Attached to Project: Arch Linux
Opened by Erwin Van de Velde (evdvelde) - Wednesday, 24 May 2006, 12:50 GMT
Last edited by Eric Belanger (Snowman) - Sunday, 16 December 2007, 22:43 GMT
Task Type Bug Report
Category Packages: Extra
Status Closed
Assigned To Eric Belanger (Snowman)
Architecture All
Severity Medium
Priority Normal
Reported Version 0.7.1 Noodle
Due in Version Undecided
Due Date Undecided
Percent Complete 100%
Votes 0
Private No


The rsync startup script fails to restart or stop the daemon because of missing pid file. The file /var/run/ is never created.
This task depends upon

Closed by  Eric Belanger (Snowman)
Sunday, 16 December 2007, 22:43 GMT
Reason for closing:  Fixed
Comment by Judd Vinet (judd) - Wednesday, 31 May 2006, 21:36 GMT
The problem is that rsync won't write it out its own pidfile, so we have to. But we can't reliably use pidof(1) like we do with most daemons, since the rsync binary is both the client and the server binary in one.

Example scenario:

You run an rsync to mirror some files on a remote server.

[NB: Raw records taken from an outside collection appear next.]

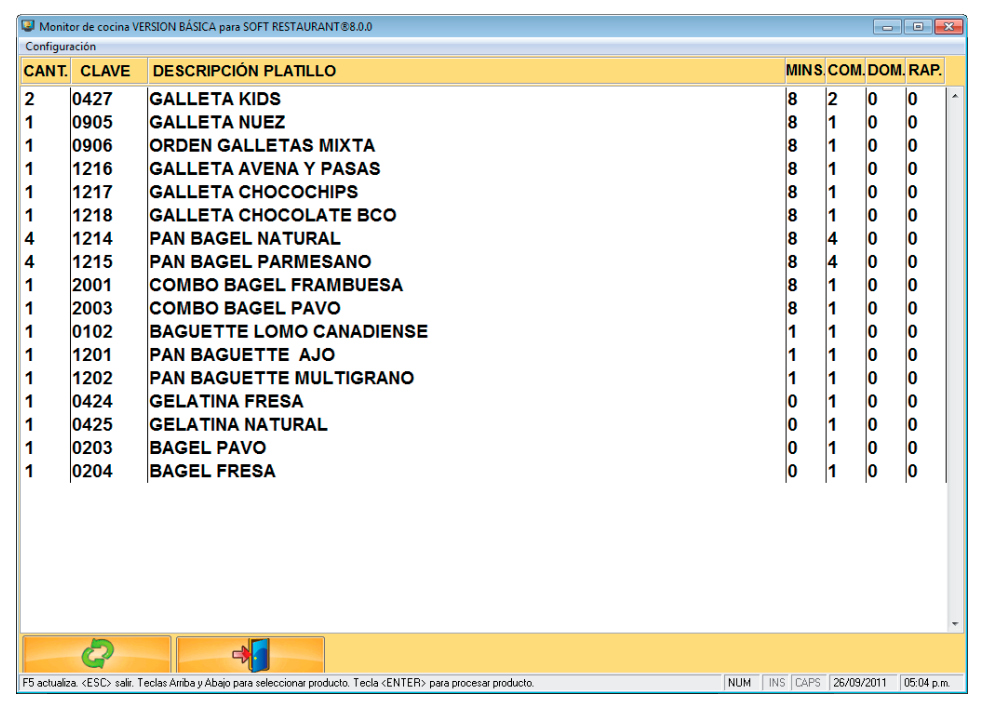Click the CANT. column header
987x708 pixels.
click(45, 71)
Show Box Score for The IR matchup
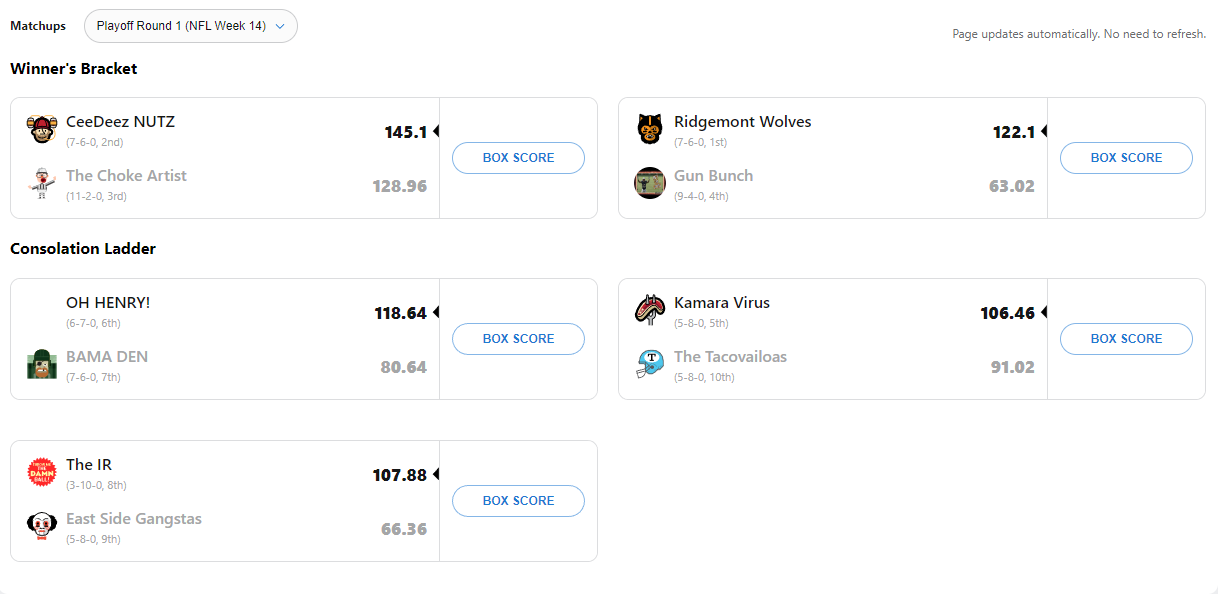 click(518, 501)
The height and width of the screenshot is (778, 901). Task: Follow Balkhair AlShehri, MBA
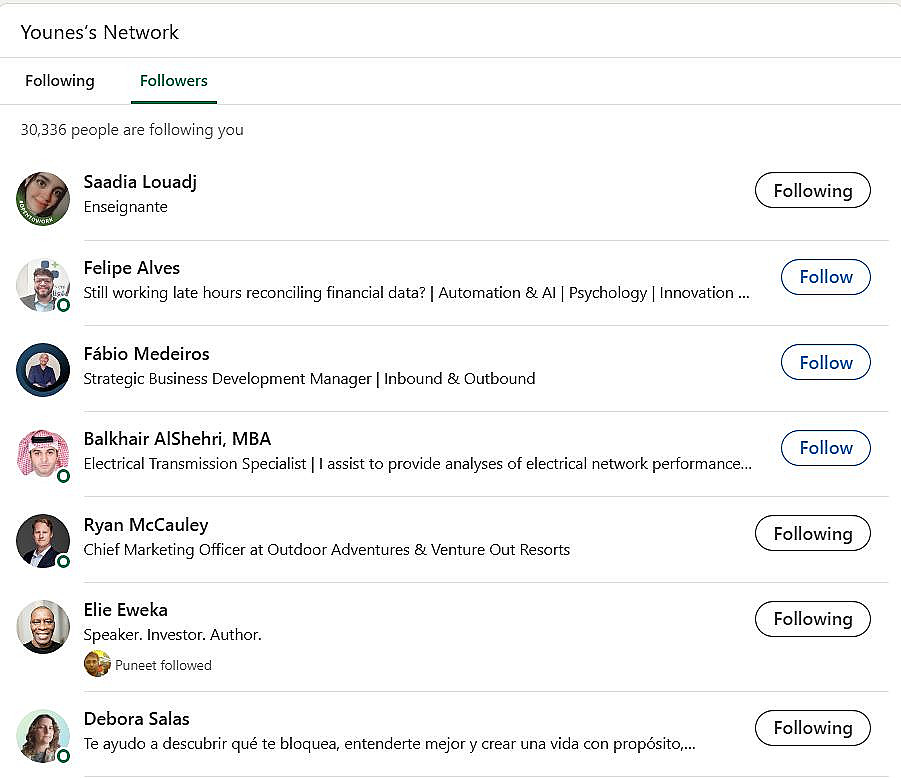coord(825,448)
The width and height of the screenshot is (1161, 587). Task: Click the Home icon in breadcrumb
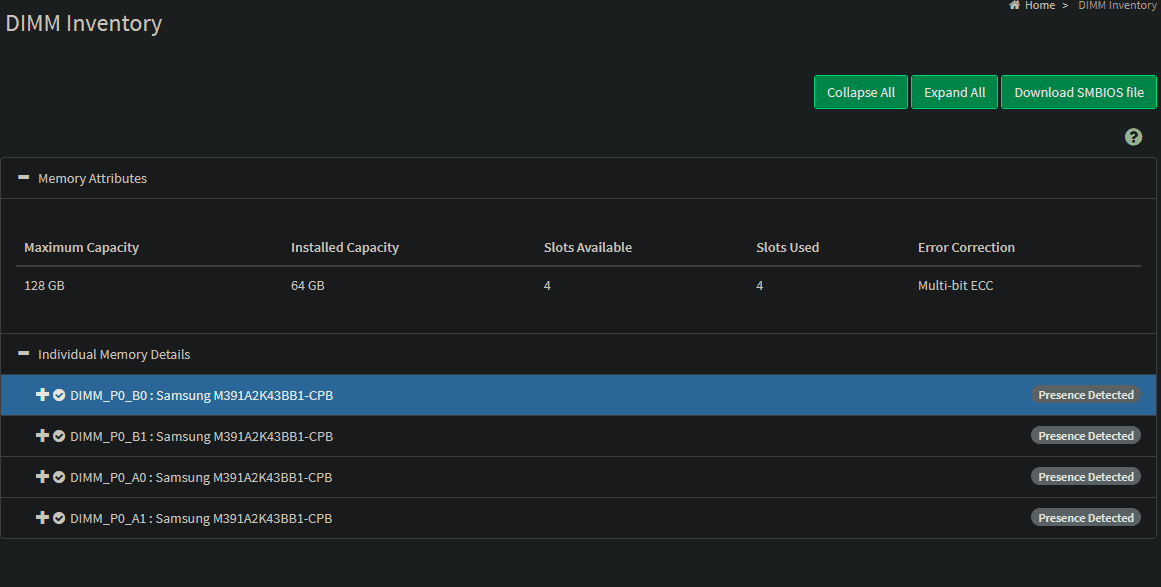pos(1014,6)
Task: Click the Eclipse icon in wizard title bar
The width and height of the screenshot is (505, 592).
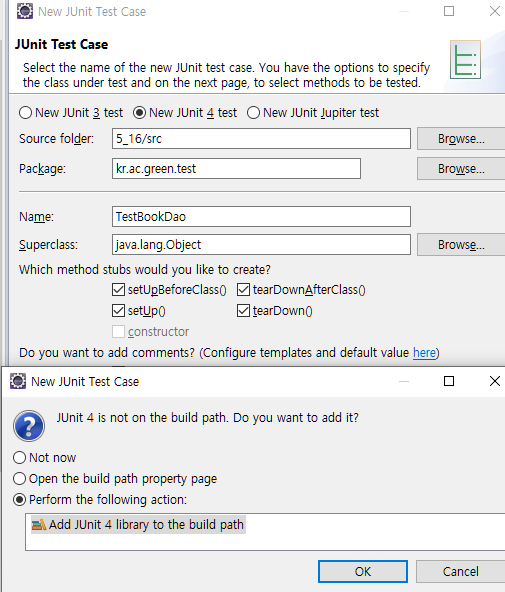Action: [x=25, y=11]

While that's going on, you start up your rsync server with "/etc/rc.d/rsync start". Now the rc.d/rsync script grabs the pid of the WRONG rsync binary and stores it in /var/run/ If you run "/etc/rc.d/rsync stop" it will kill the wrong rsync binary.

Anyone know if bash has a special parameter that returns the PID of the last-executed command? I seem to remember it having something like that...
Comment by Jan de Groot (JGC) - Wednesday, 31 May 2006, 22:01 GMT
Bash can retrieve the PID of the last executed background process with the $! variable. The problem with that is that rsync will fork and exit, so the PID retrieved from that is not the actual PID of rsync.
Comment by eliott (cactus) - Friday, 28 September 2007, 17:04 GMT
We could probably do something like..

pgrep -of "/usr/bin/rsync --daemon" > /var/run/

The "-o" should return the oldest started instance pid.
Hopefully that would be the session leader (ppid).
Comment by Dale Blount (dale) - Wednesday, 05 December 2007, 14:46 GMT
I've also seen issues where /var/run/daemons/rsyncd wasn't deleted on stop and thus wouldn't start again until that file was manually removed. Not sure if it's related or not.
Comment by Aaron Griffin (phrakture) - Wednesday, 05 December 2007, 22:06 GMT
Using pgrep might be the wisest idea here, seeing that we need to look for the "--daemon" arg
Comment by Eric Belanger (Snowman) - Sunday, 09 December 2007, 02:47 GMT
I just uploaded rsync 2.6.9-4 in testing. I've used the pgrep suggestion to fix the PID issue and added a 'sleep 1' in the daemon's restart function which seems to fix Dale's problem. Report any success/failures.